Ad oggi, l’unica squadra che sembra poter dar fastidio alla Dinamo è il Rijeka. Il club della vecchia Fiume - di proprietà italiana - è riuscito a vincere la Coppa di Croazia battendo proprio i Modri per 0-1 e 0-2.

Da un paio di anni la Dinamo Zagabria è vista di cattivo occhio in Croazia. Il problema principale che ha messo la Dinamo contro le altre società e anche contro i propri tifosi è Zdravko Mamic, vicepresidente della Dinamo e di fatto l’uomo che controlla il club. Mamic è un tipo abbastanza autoritario e si sospetta che alcune sue pratiche, di cui abbiamo parlato ampiamente qua e qua, siano illegali o perlomeno scorrette. Altri club della prima divisione, Hajduk in primis, accusano Mamic di cercare ad ogni costo di favorire il suo club.

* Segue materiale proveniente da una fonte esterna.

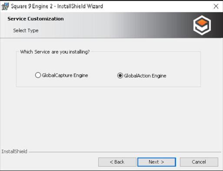The width and height of the screenshot is (223, 171).
Task: Go back with the Back button
Action: click(117, 162)
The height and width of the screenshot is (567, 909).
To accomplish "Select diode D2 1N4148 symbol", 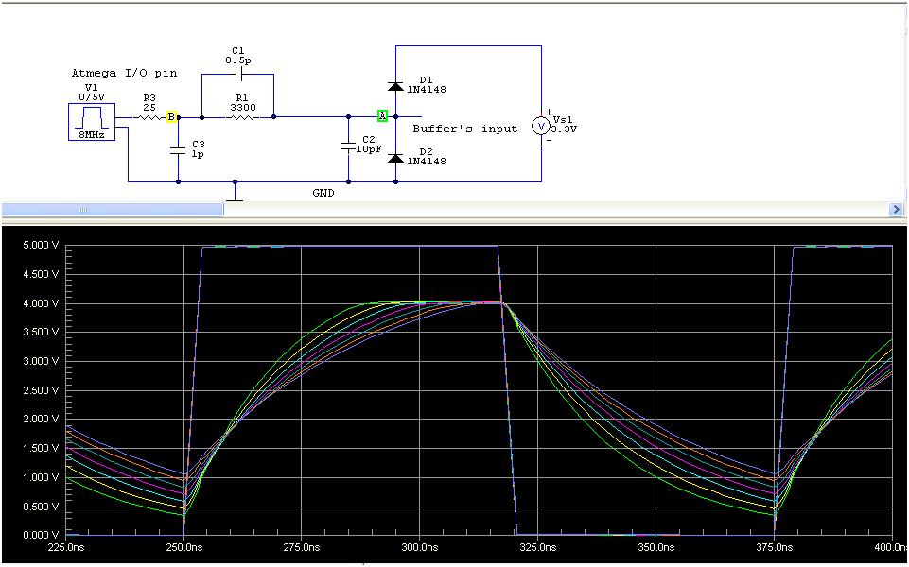I will (394, 156).
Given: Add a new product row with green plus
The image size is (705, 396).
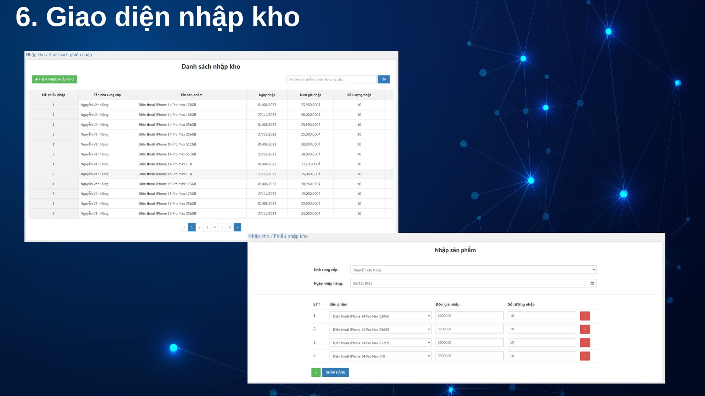Looking at the screenshot, I should click(316, 372).
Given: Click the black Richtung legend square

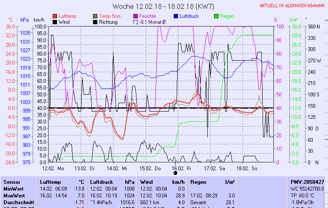Looking at the screenshot, I should click(95, 22).
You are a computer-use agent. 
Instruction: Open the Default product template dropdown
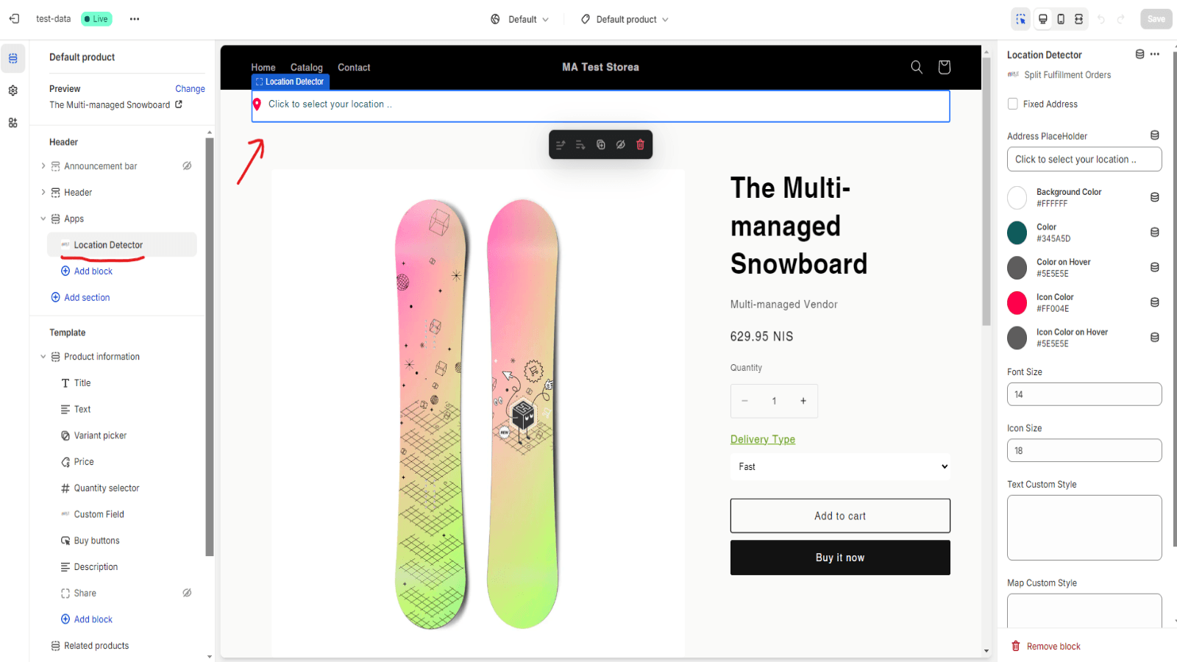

Nonostante i grandi guadagni ottenuti dalla vendita dei propri giocatori anche la Dinamo ha delle difficoltà economiche derivate dalla sua natura di società pubblica lasciata in eredità dal periodo jugoslavo. Lo stesso Mamic si è detto favorevole alla privatizzazione del club, come già successo a Rijeka.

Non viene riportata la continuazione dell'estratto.